U.S. Food and Drug Administration Commissioner Marty Makary speaks during a news conference alongside U.S. Health and Human Services Secretary Robert F. Kennedy Jr. and Centers for Medicare & Medicaid Services Administrator Mehmet Oz discussing administrative plans to reduce drug costs, at the Department of Health and Human Services in Washington, DC, U.S., October 29, 2025.
Annabelle Gordon | Reuters
The Food and Drug Administration announced Wednesday that it will take steps to speed up the process of developing generic versions of complex biologic drugs, with the goal of increasing lower-cost competition for expensive drugs and lowering drug costs for Americans.
It’s the latest move by the Trump administration to curb the high cost of prescription drugs in the United States, where drug prices are two to three times higher than those in other developed countries.

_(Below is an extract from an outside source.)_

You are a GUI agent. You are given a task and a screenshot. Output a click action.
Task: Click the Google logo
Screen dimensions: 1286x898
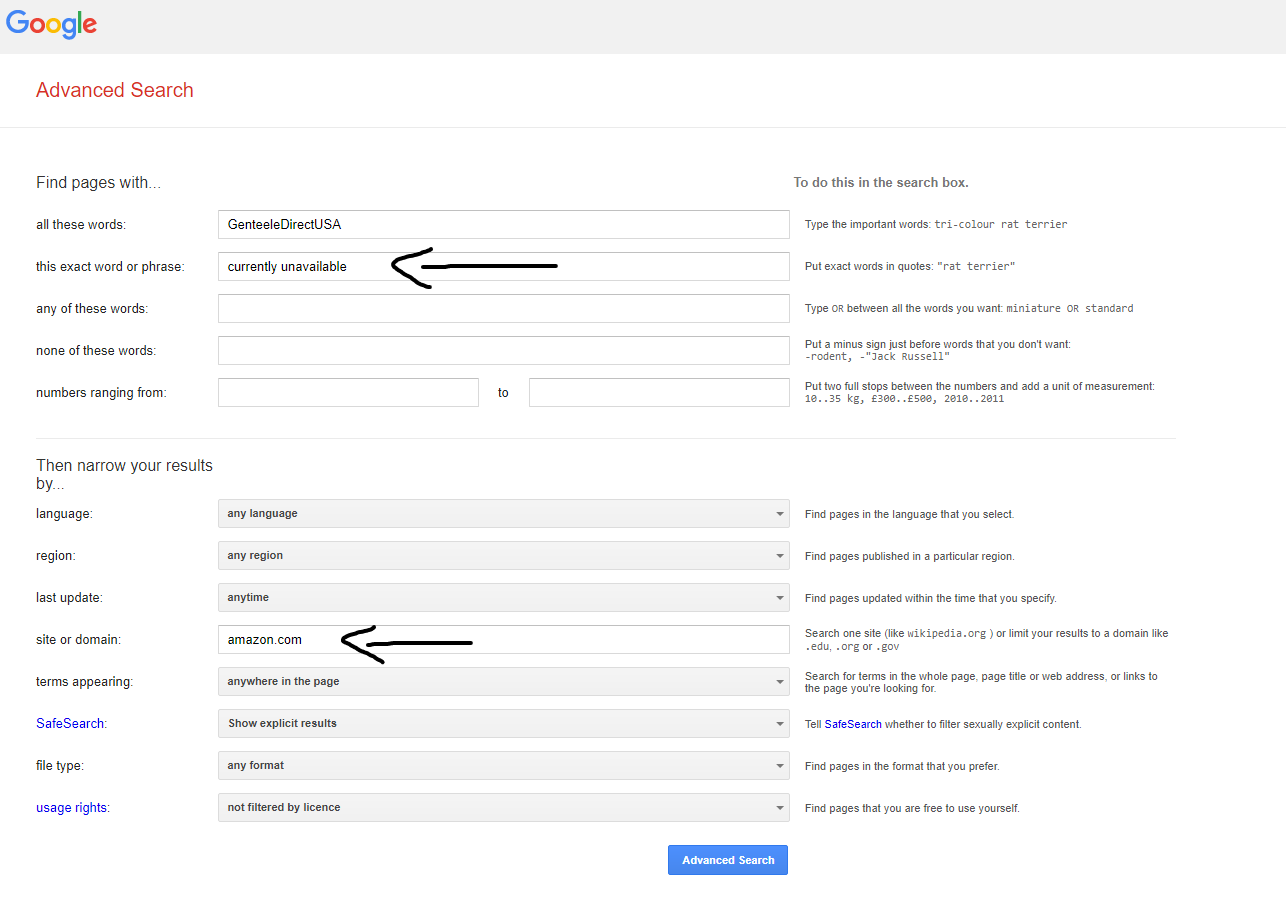pyautogui.click(x=51, y=24)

The decision to support the development and approval of so-called biosimilars could be a blow to pharmaceutical companies, whose most profitable products are often biologics intended to treat serious and chronic diseases. The exact impact will depend on the drug manufacturer and its products.
In a statement Wednesday, a Department of Health and Human Services spokesperson said the law gives manufacturers 12 years of exclusivity for biologic drugs, which is a “primary determining factor in drug development decision-making.”
“No manufacturer should expect a monopoly or anything beyond what is legally granted,” the spokesperson said.
The FDA’s new reforms “will take five to eight years to bring a biosimilar to market and cut it in half,” the agency’s commissioner, Marty Makary, said at a news conference Wednesday.
During the event, HHS Secretary Robert F. Kennedy Jr. said the FDA had an “outdated and cumbersome approval process that has slowed the entry of biosimilars.” He said “even when [the drugs] are approved, current laws often prevent pharmacists or patients from substituting them with patients who would benefit from a more affordable option.
“All of this ends today, and the FDA is taking bold and decisive action to eliminate these barriers and open markets to real competition,” Kennedy said.
Biological products are made from living cells, which makes their manufacturing more complex than that of chemically derived drugs. Biologics have a special path to FDA approval, and it’s harder for generic drugmakers to sell cheaper versions because of high development costs and a tough regulatory environment.
Biologic drugs account for only 5% of prescriptions in the United States, but will account for 51% of total drug spending in 2024, according to an FDA release. FDA-approved biosimilars are as safe and effective as their brand-name counterparts, but their market share remains less than 20%, the agency added. The FDA said it has approved 76 biosimilars so far, which represents only a small fraction of the approved biologic drugs.
Kennedy said biosimilars cost on average half the price of their brand-name counterparts. Their entry into the market lowers the prices of branded drugs by an additional 25%, which is a “real relief for patients”, he added.
Generic biosimilars saved $20 billion in healthcare costs in the United States last year alone, the FDA said.
In a new draft guidance, the FDA has proposed major updates to simplify biosimilar studies. For example, the agency recommended that pharmaceutical companies may not need to conduct human studies directly comparing the biosimilar to a brand-name product. This research takes years and costs tens of millions of dollars.
Biosimilars have historically struggled to gain market share over their branded counterparts compared to generic copies of small-molecule drugs, which often come in pill form and can enter cells easily due to their low molecular weight.
The difference is that many biosimilars are not identical copies of brand-name biologic drugs, unlike generics.
In many cases, pharmacists cannot directly substitute a branded biologic product for a biosimilar when filling a prescription unless they are classified as “interchangeable” and this is permitted by state law.
But the FDA said Wednesday that it generally advises against requiring so-called “switching studies,” which determine whether biosimilars have that classification. This step is not required for generic copies of small molecule drugs.
“These additional studies may slow development and create public confusion about the safety of biosimilars,” the FDA said in a statement.